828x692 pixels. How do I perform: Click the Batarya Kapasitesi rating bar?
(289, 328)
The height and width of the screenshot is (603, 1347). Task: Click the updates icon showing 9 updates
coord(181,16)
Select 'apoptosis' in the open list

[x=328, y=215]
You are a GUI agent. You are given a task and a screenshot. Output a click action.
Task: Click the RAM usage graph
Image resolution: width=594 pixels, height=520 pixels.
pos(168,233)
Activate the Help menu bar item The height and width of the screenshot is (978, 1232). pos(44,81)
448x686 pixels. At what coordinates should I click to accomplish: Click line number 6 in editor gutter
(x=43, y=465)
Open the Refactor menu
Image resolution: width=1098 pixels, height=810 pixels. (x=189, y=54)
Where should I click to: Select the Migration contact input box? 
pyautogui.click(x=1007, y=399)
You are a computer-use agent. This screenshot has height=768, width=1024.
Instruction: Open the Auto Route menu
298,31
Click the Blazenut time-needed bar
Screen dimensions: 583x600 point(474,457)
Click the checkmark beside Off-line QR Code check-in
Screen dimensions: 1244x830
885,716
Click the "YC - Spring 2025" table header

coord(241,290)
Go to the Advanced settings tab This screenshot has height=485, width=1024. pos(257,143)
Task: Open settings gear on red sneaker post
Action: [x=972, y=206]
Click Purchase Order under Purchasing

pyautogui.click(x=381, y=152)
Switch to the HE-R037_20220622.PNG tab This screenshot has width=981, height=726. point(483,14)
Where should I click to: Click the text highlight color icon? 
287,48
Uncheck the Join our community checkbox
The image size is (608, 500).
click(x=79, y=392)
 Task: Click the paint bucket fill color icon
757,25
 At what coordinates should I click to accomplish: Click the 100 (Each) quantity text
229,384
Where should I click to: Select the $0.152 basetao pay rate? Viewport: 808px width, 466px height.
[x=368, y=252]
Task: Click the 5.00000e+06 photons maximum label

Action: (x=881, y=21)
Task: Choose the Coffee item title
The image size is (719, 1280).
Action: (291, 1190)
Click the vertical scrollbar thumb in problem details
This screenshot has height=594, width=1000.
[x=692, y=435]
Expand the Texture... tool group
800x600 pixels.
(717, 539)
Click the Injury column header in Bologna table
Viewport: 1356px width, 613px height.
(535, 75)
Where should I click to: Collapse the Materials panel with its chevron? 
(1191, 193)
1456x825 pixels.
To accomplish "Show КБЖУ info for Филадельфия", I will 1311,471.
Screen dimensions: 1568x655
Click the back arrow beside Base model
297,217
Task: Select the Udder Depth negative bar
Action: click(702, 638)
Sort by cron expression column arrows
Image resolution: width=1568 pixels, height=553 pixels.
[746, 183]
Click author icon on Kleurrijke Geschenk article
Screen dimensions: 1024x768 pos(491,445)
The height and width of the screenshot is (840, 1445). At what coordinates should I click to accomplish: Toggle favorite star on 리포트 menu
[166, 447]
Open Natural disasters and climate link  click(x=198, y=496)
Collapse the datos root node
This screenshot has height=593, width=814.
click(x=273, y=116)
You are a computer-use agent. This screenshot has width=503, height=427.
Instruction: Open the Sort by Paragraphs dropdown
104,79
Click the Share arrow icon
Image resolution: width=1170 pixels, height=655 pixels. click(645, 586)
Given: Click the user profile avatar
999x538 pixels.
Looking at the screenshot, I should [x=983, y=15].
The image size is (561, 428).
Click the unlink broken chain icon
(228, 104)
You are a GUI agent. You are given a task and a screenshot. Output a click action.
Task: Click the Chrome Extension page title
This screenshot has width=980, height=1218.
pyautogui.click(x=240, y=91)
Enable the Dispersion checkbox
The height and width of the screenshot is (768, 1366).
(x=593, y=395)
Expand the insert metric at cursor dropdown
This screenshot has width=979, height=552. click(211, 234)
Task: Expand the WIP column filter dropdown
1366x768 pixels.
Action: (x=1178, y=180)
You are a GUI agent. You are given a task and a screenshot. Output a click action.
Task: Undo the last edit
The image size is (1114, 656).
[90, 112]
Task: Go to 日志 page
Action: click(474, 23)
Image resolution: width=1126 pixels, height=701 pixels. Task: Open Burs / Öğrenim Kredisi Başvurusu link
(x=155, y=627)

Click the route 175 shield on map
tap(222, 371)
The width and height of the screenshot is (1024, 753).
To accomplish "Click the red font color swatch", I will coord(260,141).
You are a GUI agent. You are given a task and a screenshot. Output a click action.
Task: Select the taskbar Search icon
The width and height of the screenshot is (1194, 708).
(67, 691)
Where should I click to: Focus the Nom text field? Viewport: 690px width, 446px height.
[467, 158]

HOW TO COMPLETE THIS TASK: Using the records above, write out exactly the lines from the one containing "The width and height of the screenshot is (1024, 753)." through the last, and add nothing.

RESPONSE:
The width and height of the screenshot is (1024, 753).
To accomplish "Click the red font color swatch", I will coord(260,141).
You are a GUI agent. You are given a task and a screenshot. Output a click action.
Task: Select the taskbar Search icon
The width and height of the screenshot is (1194, 708).
(67, 691)
Where should I click to: Focus the Nom text field? Viewport: 690px width, 446px height.
[467, 158]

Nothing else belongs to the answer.